Excerpt:

Skip to content

Databricks Workspace Setup


Databricks Status

Overview

Step-by-step guide for configuring an Azure Databricks workspace for the real-time analytics platform with Unity Catalog, cluster policies, and security best practices.

Prerequisites

  • Azure subscription with Databricks access
  • Resource group created
  • Virtual network configured
  • Azure AD tenant access

Workspace Creation

Create Databricks Workspace

# Create Databricks workspace with VNet injection
az databricks workspace create \
  --resource-group analytics-rg \
  --name databricks-analytics-prod \
  --location eastus \
  --sku premium \
  --managed-resource-group databricks-managed-rg \
  --vnet analytics-spoke-vnet \
  --public-subnet databricks-public \
  --private-subnet databricks-private \
  --prepare-encryption \
  --no-wait

# Enable Unity Catalog
az databricks workspace update \
  --resource-group analytics-rg \
  --name databricks-analytics-prod \
  --enable-no-public-ip true \
  --public-network-access Disabled

Unity Catalog Configuration

Create Metastore

from databricks.sdk import WorkspaceClient

w = WorkspaceClient()

Exercise tasks:
**1.** In the records, reproduce the lines from the one containing "Click the Sensor" through the one containing "I will pos(484,244).", substituting "Press" for "Click" and leaving everything else unchanged.
**2.** Extend the Databricks workspace setup guide from the point where it stops.
The records have no connection to the Databricks workspace setup guide.

Collected data

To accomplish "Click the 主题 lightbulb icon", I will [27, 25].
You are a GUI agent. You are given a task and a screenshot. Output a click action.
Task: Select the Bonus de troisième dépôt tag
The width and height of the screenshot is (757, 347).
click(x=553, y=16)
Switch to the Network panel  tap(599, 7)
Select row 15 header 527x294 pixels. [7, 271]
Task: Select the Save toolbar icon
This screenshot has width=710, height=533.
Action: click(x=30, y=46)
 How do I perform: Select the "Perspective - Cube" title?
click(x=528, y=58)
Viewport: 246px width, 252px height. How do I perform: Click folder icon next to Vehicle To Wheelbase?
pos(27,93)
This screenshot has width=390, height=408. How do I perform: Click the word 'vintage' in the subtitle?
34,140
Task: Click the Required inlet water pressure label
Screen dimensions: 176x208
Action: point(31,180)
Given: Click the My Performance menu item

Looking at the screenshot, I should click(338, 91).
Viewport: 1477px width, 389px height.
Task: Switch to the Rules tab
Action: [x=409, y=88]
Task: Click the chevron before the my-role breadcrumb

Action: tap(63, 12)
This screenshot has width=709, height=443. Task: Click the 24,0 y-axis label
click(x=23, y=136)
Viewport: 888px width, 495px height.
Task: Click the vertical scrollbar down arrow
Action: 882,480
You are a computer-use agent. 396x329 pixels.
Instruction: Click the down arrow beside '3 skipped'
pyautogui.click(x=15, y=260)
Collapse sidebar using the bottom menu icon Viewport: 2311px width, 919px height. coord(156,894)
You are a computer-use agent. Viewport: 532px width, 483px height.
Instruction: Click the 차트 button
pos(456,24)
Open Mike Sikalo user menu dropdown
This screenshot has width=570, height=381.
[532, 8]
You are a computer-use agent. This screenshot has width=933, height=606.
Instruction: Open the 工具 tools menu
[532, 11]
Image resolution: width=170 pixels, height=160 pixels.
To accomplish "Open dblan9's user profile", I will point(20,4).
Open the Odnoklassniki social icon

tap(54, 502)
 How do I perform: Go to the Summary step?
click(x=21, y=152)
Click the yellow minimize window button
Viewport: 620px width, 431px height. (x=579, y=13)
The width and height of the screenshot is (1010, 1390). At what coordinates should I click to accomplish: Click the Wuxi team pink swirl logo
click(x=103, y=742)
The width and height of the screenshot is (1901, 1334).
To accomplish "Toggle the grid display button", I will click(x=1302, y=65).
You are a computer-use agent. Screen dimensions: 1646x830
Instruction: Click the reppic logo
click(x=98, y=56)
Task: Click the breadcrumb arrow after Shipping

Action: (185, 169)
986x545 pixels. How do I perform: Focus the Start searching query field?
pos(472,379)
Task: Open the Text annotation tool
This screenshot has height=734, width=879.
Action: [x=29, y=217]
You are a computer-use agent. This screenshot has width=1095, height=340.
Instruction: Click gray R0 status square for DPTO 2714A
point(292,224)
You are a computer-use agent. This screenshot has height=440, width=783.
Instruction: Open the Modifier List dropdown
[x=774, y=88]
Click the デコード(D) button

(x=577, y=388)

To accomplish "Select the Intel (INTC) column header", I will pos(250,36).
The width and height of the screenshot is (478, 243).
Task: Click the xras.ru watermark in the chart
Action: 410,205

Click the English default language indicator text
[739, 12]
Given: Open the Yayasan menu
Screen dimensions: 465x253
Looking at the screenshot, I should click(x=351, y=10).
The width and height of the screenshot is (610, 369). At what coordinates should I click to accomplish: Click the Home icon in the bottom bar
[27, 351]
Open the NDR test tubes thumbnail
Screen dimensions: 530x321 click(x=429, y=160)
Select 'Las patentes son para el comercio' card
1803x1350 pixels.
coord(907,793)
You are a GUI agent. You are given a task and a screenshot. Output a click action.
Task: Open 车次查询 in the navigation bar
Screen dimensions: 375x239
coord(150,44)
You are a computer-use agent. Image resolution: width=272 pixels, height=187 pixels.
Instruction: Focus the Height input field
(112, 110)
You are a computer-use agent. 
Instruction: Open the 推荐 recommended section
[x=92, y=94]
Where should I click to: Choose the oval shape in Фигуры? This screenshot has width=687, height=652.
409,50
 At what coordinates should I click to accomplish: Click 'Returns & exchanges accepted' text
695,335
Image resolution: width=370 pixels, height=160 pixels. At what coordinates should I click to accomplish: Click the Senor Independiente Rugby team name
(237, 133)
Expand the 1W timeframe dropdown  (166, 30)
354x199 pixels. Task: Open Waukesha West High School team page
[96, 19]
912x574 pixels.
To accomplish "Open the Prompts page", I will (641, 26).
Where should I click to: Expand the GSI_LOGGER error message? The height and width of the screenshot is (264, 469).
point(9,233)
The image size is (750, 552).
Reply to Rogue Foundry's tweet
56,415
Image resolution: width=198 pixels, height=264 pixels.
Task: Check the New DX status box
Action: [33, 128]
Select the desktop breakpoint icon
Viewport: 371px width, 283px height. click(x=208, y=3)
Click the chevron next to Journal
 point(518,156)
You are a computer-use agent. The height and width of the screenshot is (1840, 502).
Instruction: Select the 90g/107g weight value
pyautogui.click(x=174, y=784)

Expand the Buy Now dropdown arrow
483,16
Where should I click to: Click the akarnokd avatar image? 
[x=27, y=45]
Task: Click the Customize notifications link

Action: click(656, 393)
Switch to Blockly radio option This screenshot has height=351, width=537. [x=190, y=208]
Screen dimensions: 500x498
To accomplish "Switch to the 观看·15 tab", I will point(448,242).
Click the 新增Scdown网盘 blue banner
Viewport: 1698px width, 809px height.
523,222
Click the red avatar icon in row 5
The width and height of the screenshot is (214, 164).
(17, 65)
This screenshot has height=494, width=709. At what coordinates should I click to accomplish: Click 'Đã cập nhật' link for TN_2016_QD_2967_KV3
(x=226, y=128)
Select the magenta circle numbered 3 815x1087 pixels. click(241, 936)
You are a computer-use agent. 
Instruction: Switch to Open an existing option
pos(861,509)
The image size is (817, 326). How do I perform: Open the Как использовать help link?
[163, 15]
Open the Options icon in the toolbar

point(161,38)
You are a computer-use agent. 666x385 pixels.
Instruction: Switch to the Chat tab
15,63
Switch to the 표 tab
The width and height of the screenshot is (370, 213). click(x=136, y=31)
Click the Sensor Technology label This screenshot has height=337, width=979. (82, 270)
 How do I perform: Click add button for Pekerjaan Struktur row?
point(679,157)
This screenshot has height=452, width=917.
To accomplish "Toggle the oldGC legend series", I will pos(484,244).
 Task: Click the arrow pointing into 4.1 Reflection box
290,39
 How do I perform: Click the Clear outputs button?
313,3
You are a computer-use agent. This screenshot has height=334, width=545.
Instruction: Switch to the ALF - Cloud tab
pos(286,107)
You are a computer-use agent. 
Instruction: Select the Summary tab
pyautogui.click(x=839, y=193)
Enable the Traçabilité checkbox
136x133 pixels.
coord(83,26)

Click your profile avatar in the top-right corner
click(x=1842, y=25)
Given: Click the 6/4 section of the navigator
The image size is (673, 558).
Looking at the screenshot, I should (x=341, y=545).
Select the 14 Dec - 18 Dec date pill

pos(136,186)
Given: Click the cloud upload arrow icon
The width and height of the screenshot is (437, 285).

Responses to the exercise:
**1.**
Press the Sensor Technology label This screenshot has height=337, width=979. (82, 270)
 How do I perform: Press add button for Pekerjaan Struktur row?
point(679,157)
This screenshot has height=452, width=917.
To accomplish "Toggle the oldGC legend series", I will pos(484,244).

**2.**
# Create metastore
metastore = w.metastores.create(
    name="analytics_metastore",
    storage_root="abfss://unity-catalog@analyticsstorage.dfs.core.windows.net/",
    region="eastus"
)

# Assign metastore to workspace
w.metastores.assign(
    workspace_id="<workspace-id>",
    metastore_id=metastore.metastore_id,
    default_catalog_name="realtime_analytics"
)

Create Catalog and Schemas

-- Create catalog
CREATE CATALOG IF NOT EXISTS realtime_analytics;

-- Create schemas
CREATE SCHEMA IF NOT EXISTS realtime_analytics.bronze;
CREATE SCHEMA IF NOT EXISTS realtime_analytics.silver;
CREATE SCHEMA IF NOT EXISTS realtime_analytics.gold;

-- Grant permissions
GRANT USE CATALOG ON CATALOG realtime_analytics TO `data-engineers`;
GRANT ALL PRIVILEGES ON SCHEMA realtime_analytics.bronze TO `data-engineers`;

Cluster Configuration

Create Job Cluster Policy

{
  "cluster_type": {
    "type": "fixed",
    "value": "job"
  },
  "spark_version": {
    "type": "regex",
    "pattern": "13\.3\..*-scala.*"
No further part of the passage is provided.